Si è concluso durante la notte tra domenica e lunedì, nelle Commissioni riunite Finanze e Industria del Senato, l’esame del ddl “Conversione in legge del decreto-legge 21 marzo 2022, n. 21, recante misure urgenti per contrastare gli effetti economici e umanitari della crisi ucraina (2564)”. Martedì 10 maggio, alle 16,30, il testo sarà all’ordine del giorno dell’Assemblea. Tra gli emendamenti approvati non risulta nessuno riguardante il settore dei giochi. Questi, insieme ad altri, sono stati ritirati, respinti o ritirati per essere trasformati in ordini del giorno.
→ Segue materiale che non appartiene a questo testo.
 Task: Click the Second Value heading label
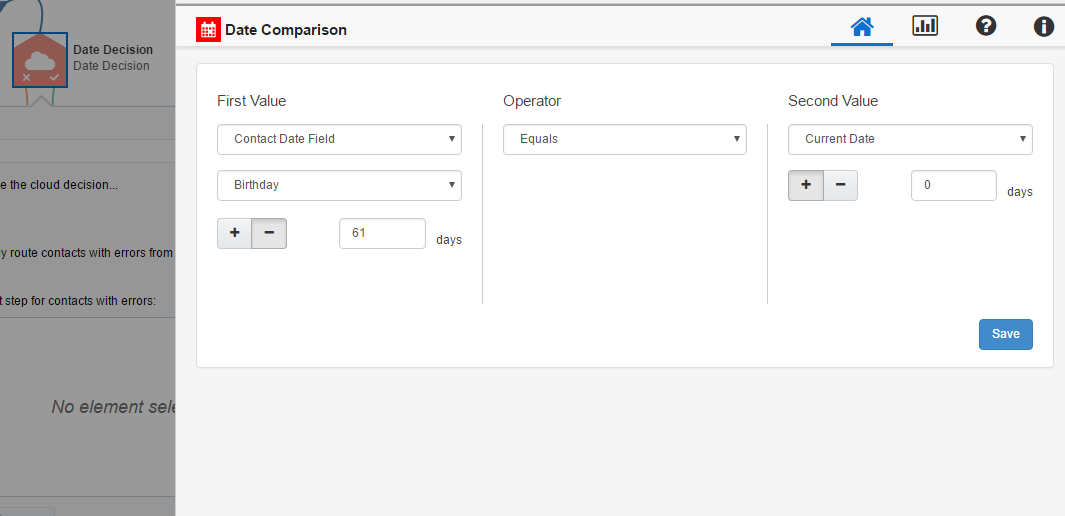click(833, 101)
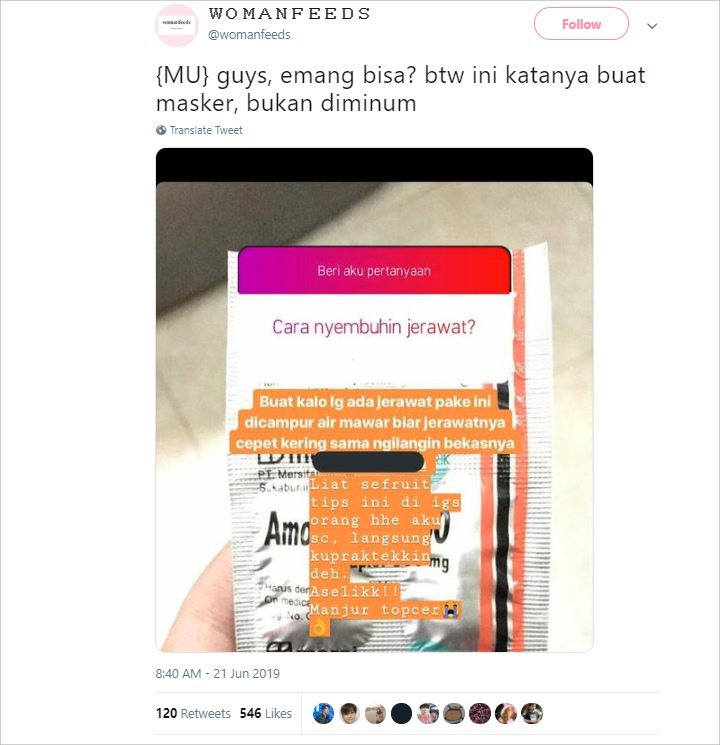Click the seventh liker's purple avatar
720x745 pixels.
pos(480,714)
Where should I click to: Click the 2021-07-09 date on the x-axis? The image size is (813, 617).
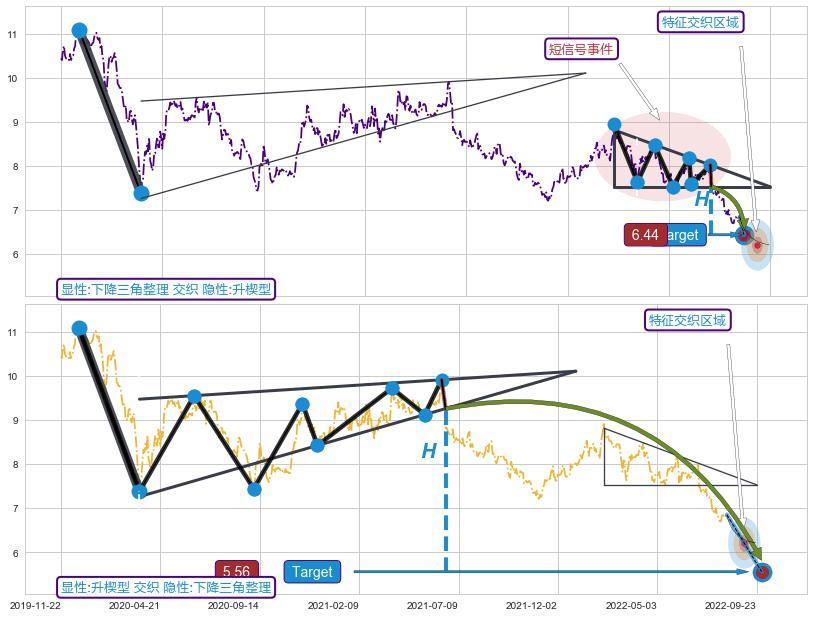pyautogui.click(x=433, y=605)
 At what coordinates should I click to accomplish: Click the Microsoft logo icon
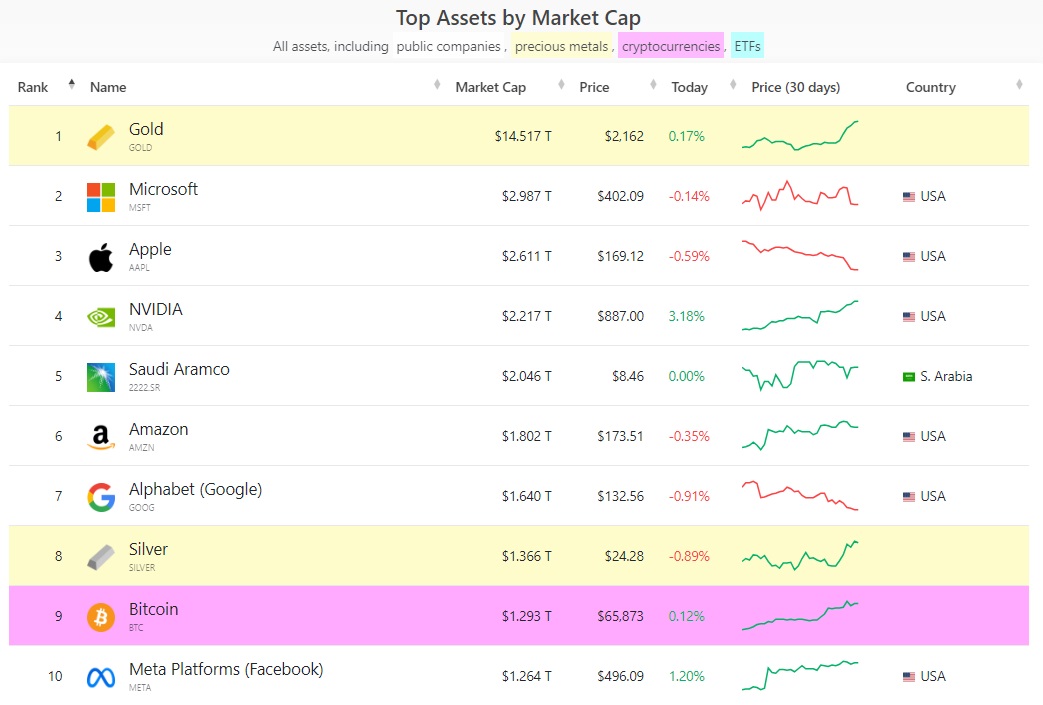[101, 197]
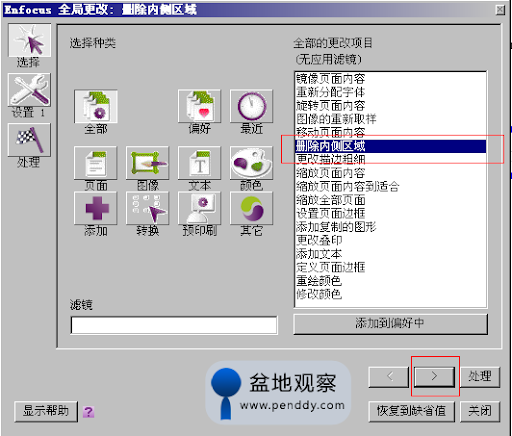Select the 文本 (Text) category icon

[x=199, y=163]
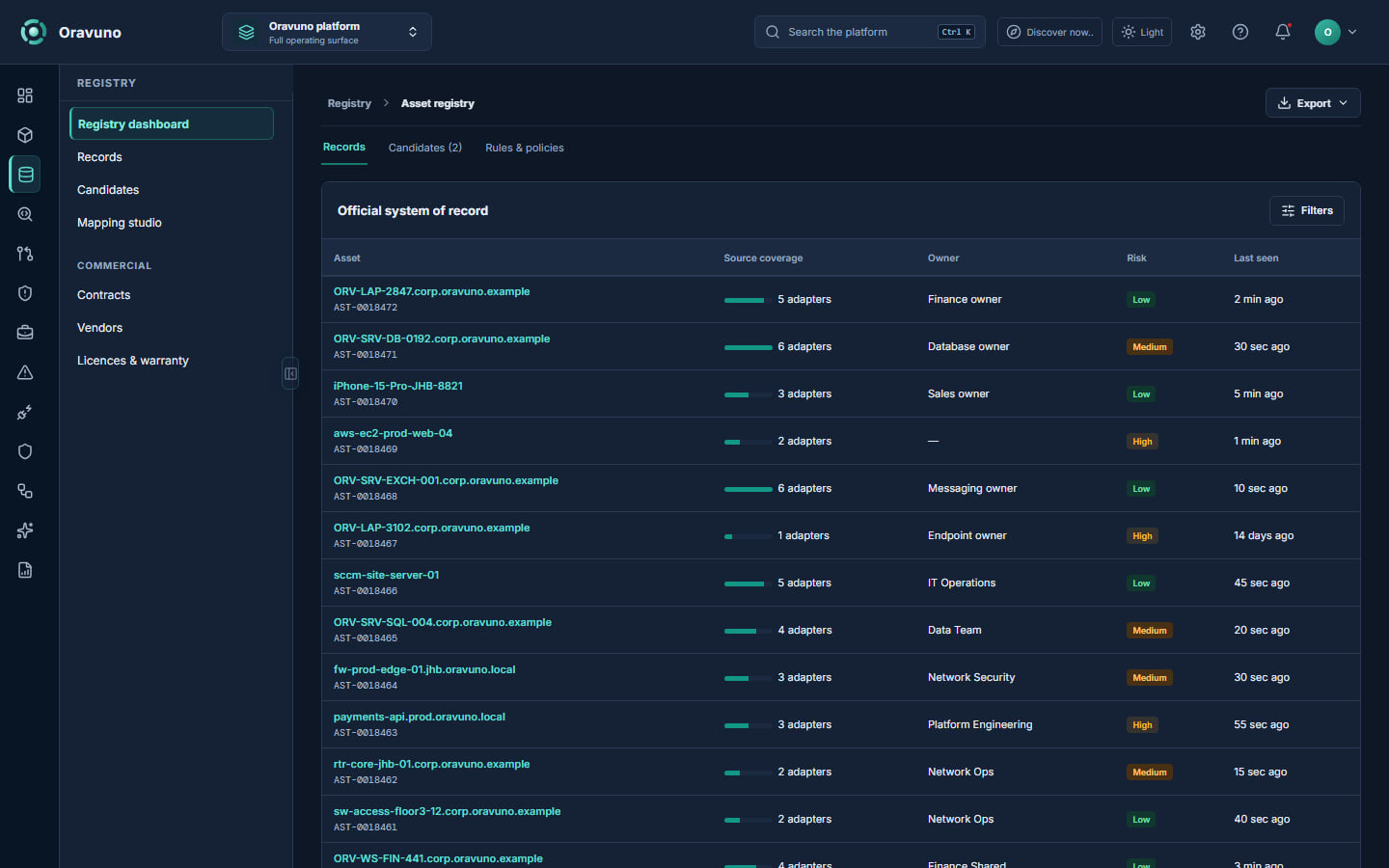Collapse the registry side panel

[x=290, y=373]
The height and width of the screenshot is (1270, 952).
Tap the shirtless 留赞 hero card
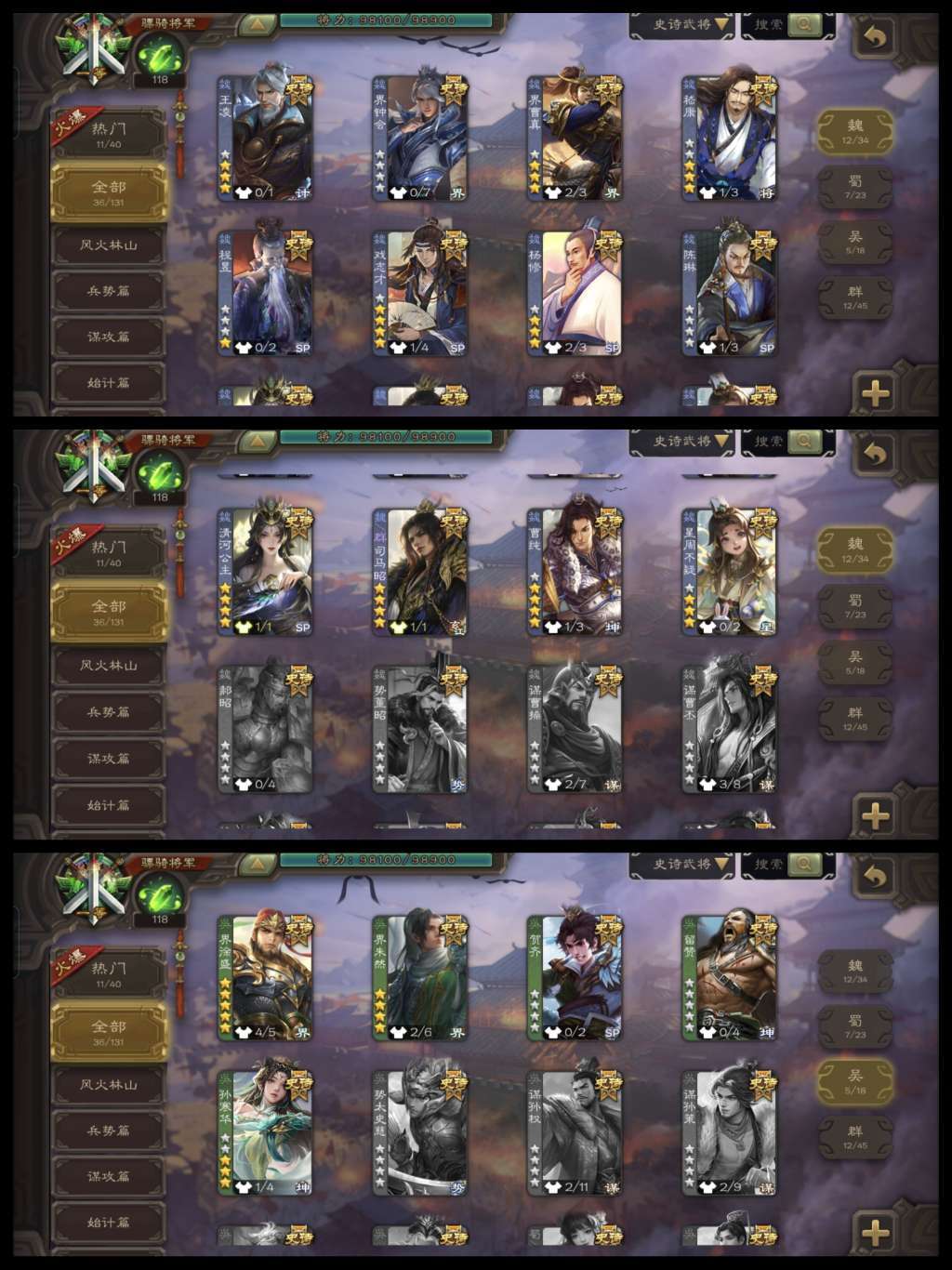click(x=730, y=977)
Si ricorda che tra le varie misure del provvedimento è previsto che “per fronteggiare, nell’anno 2022, situazioni di particolare difficoltà economica, ai datori di lavoro di alcuni settori (tra cui sale giochi e biliardi e sale bingo, ndr) che occupano fino a 15 dipendenti, rientranti nel campo di applicazione degli articoli 26, 29 e 40 che non possono più ricorrere all’assegno di integrazione salariale per esaurimento dei limiti di durata nell’utilizzo delle relative prestazioni è riconosciuto, in deroga agli articoli 4, 29, comma 3-bis e 30, comma 1-bis, nel limite di spesa di 77,5 milioni di euro per l’anno 2022, un ulteriore trattamento di integrazione salariale per un massimo di otto settimane fruibili fino al 31 dicembre 2022. L’INPS provvede al monitoraggio del rispetto del limite di spesa di cui al primo periodo. Qualora dal monitoraggio emerga il raggiungimento, anche in via prospettica, del predetto limite di spesa, l’INPS non prende in considerazione ulteriori domande″.